EXTRAIT DU TEXTE

Petit combo classique du thriller et du procès, avec des acteurs pas mauvais (Jeff Bridges et Glenn Close), 'Jagged Edge' est en réalité d'une telle banalité que cela en deviendrait presque pathétique.

La première scène du film est celle du meurtre : par une nuit d'orage, un homme, tout de noir vêtu et cagoulé, entre dans une luxueuse maison, monte les escalier, surprend une jeune femme endormie dans son lit, la ligote, la déshabille et la poignarde. Est-il besoin de préciser que le premier plan est un POV en steadicam du tueur montant les escaliers et ouvrant la porte de la chambre ?

La seconde scène présente le 'Disctrict Attorney' arrivant en voiture sur les lieux du crime. Il est choqué par l'horrible meurtre, évidemment. Et sur le mur, à côté du cadavre, est écrit en lettre de sang 'BITCH'. Ai-je vraiment besoin de continuer ?

Ce film, tout le monde l'a déjà vu au moins 10 : un scénario bateau, une réalisation à l'opposé de l'originalité...

Alors, comment justifier de faire un tel film ? "Très simple" s'est dit le scénariste. "Et si l'on faisait en sorte de développer les personnages afin qu'il soit impossible pour le spectateur de se faire une idée sur l'identité du tueur ?! Je m'explique : dès qu'une preuve est avancée pour accuser un personnage, on présente au spectateur une bonne raison de croire que c'est en fait un autre personnage qui est coupable."

Quelle bonne idée alors : ça fait un peu comme l'expérience de Schrödinger : tant qu'on ne voit pas le visage du tueur, il est tout le monde à la fois. Impossible de départager les personnages.

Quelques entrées
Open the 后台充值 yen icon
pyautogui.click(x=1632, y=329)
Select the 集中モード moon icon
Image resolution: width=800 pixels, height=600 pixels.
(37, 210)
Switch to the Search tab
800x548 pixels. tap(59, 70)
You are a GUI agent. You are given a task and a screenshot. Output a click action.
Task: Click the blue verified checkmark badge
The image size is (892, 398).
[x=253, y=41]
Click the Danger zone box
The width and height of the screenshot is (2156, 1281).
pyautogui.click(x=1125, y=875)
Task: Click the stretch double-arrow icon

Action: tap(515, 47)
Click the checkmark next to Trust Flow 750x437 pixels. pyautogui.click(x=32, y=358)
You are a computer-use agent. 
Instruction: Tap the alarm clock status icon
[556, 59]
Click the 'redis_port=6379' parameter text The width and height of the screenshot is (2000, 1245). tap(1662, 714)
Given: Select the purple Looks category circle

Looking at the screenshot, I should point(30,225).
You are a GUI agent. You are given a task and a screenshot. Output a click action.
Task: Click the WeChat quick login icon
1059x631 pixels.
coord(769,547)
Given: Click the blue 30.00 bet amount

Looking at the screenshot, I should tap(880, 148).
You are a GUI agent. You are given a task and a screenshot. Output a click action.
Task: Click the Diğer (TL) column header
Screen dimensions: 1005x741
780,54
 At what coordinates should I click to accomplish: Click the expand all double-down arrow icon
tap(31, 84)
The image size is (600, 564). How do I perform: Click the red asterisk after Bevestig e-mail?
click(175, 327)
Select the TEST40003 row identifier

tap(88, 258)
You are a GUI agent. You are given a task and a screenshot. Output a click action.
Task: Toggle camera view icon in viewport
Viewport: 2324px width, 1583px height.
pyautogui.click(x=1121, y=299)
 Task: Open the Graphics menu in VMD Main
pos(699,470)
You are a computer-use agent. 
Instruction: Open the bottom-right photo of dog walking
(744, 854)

TRAVAIL DEMANDÉ
Citez mot pour mot et en entier la critique du film « Jagged Edge ». Ces entrées proviennent d'une source distincte.

RÉPONSE FINALE
Petit combo classique du thriller et du procès, avec des acteurs pas mauvais (Jeff Bridges et Glenn Close), 'Jagged Edge' est en réalité d'une telle banalité que cela en deviendrait presque pathétique.

La première scène du film est celle du meurtre : par une nuit d'orage, un homme, tout de noir vêtu et cagoulé, entre dans une luxueuse maison, monte les escalier, surprend une jeune femme endormie dans son lit, la ligote, la déshabille et la poignarde. Est-il besoin de préciser que le premier plan est un POV en steadicam du tueur montant les escaliers et ouvrant la porte de la chambre ?

La seconde scène présente le 'Disctrict Attorney' arrivant en voiture sur les lieux du crime. Il est choqué par l'horrible meurtre, évidemment. Et sur le mur, à côté du cadavre, est écrit en lettre de sang 'BITCH'. Ai-je vraiment besoin de continuer ?

Ce film, tout le monde l'a déjà vu au moins 10 : un scénario bateau, une réalisation à l'opposé de l'originalité...

Alors, comment justifier de faire un tel film ? "Très simple" s'est dit le scénariste. "Et si l'on faisait en sorte de développer les personnages afin qu'il soit impossible pour le spectateur de se faire une idée sur l'identité du tueur ?! Je m'explique : dès qu'une preuve est avancée pour accuser un personnage, on présente au spectateur une bonne raison de croire que c'est en fait un autre personnage qui est coupable."

Quelle bonne idée alors : ça fait un peu comme l'expérience de Schrödinger : tant qu'on ne voit pas le visage du tueur, il est tout le monde à la fois. Impossible de départager les personnages.